Technical Review: The majority of The Mummy was shot on 35mm using anamorphic lenses, while some shots in the airplane and in water used the Alexa65. Having just reviewed Blade Runner, we know that 35mm anamorphic prints can be pristine, but here it comes up short. The overall image is often dark, and some shadow details can be lacking at points. There is grain and film noise that is present much of the time, worse in darker scenes, but even in some brighter scenes, you can still see it there. The shots that use the Alexa65 are completely clean and crisp, offering an improvement over the 35mm content. You can read more about the choices in this article about the cinematography.
The Mummy uses a 2K DI, so we see a lack of resolution in the final image compared to native 4K. The HDR highlights are handled well, with lots of flashlights, fires, and other objects that do a good job of catching your eye and adding needed pop to the image onscreen.
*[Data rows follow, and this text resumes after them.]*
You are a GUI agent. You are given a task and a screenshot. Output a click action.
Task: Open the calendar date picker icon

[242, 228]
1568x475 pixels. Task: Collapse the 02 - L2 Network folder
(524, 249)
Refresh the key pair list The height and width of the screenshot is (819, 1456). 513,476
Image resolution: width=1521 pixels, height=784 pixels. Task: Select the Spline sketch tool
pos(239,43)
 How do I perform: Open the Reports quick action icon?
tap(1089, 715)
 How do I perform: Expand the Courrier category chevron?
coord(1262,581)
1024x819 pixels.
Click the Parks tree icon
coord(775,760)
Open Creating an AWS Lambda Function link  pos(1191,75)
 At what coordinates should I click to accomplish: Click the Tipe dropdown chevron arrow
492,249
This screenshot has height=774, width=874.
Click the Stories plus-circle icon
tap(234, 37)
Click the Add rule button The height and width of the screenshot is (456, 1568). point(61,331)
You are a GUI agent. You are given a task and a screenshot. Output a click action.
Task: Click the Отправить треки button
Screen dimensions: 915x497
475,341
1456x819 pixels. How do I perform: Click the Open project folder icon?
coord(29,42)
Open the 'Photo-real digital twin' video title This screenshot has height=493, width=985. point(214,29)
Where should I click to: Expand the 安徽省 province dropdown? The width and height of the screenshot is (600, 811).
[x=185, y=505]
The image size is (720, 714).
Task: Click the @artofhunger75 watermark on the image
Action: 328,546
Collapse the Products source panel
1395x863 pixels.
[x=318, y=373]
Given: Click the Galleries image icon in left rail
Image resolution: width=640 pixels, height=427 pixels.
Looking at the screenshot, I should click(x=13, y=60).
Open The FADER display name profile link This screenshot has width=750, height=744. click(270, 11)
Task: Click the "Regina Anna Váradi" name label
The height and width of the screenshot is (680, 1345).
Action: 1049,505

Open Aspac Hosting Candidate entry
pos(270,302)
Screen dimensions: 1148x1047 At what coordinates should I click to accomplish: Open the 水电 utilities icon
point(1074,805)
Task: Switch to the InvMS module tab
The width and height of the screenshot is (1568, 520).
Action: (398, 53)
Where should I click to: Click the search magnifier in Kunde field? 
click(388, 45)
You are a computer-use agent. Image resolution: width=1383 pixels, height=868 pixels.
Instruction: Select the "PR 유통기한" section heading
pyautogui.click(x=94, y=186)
The Alexa65 images look much better overall on the OLED with no noise or grain when compared to the 35mm content. I have to imagine they were also put through the same 2K workflow and not kept at their full 4K resolution.
The soundtrack is better, with good use of Atmos for a large number of special effects and action scenes in the movie. When an airplane flies out of a sandstorm, or into a flock of birds, the Atmos channels come alive and place you right into the action. Dialogue is easy to understand in the center channel, but it feels as though the full system isn’t utilized as much as it could be. The lower bass is less present than on other films, so while the soundtrack is authentic to the source, it just isn’t as dynamic as other films.
Special Features: Deleted and Extended Scenes, Cruise & Kurtzman: A Conversation Rooted in Reality – Tom Cruise and Alex Kurtzman discuss the making of The Mummy, Rooted in Reality – Filmmakers and cast reveal how they broke away from old tropes and traditions to create a dynamic and realistic 21st century monster movie, Life in Zero-G: Creating the Plane Crash – Watch Tom Cruise, Annabelle Wallis, and the crew shoot the incredible plane sequence, Meet Ahmanet – Sofia Boutella shares the excitement of reinventing a monster icon, Cruise in Action – A behind-the-scenes look at Tom Cruise’s most memorable Mummy stunts, Becoming Jekyll and Hyde – Find out how the casting of Russell Crowe brought a bold new dimension to the roles of Jekyll and Hyde, Choreographed Chaos – Watch as cast and filmmakers create an epic outdoors clash between ancient and modern worlds, Nick Morton: In Search of a Soul – Tom Cruise describes what drew him to play a man seemingly without a soul, Ahmanet Reborn Animated Graphic Novel – Witness Ahmanet’s descent into the monstrous underworld as she is reborn into the Goddess of Chaos and Wrath, Feature Commentary with director and producer Alex Kurtzman, and cast members Sofia Boutella, Annabelle Wallis and Jake Johnson.
Nice HDR and a decent Atmos soundtrack.
2K digital intermediate leads to noise and lack of detail, some shadow crushing.
The Mummy is a confusing mess of a movie that doesn't take the time to develop the characters or the world around them much at all. It is designed to setup for sequels in the world of monsters, and hopefully those will do a better job than this did.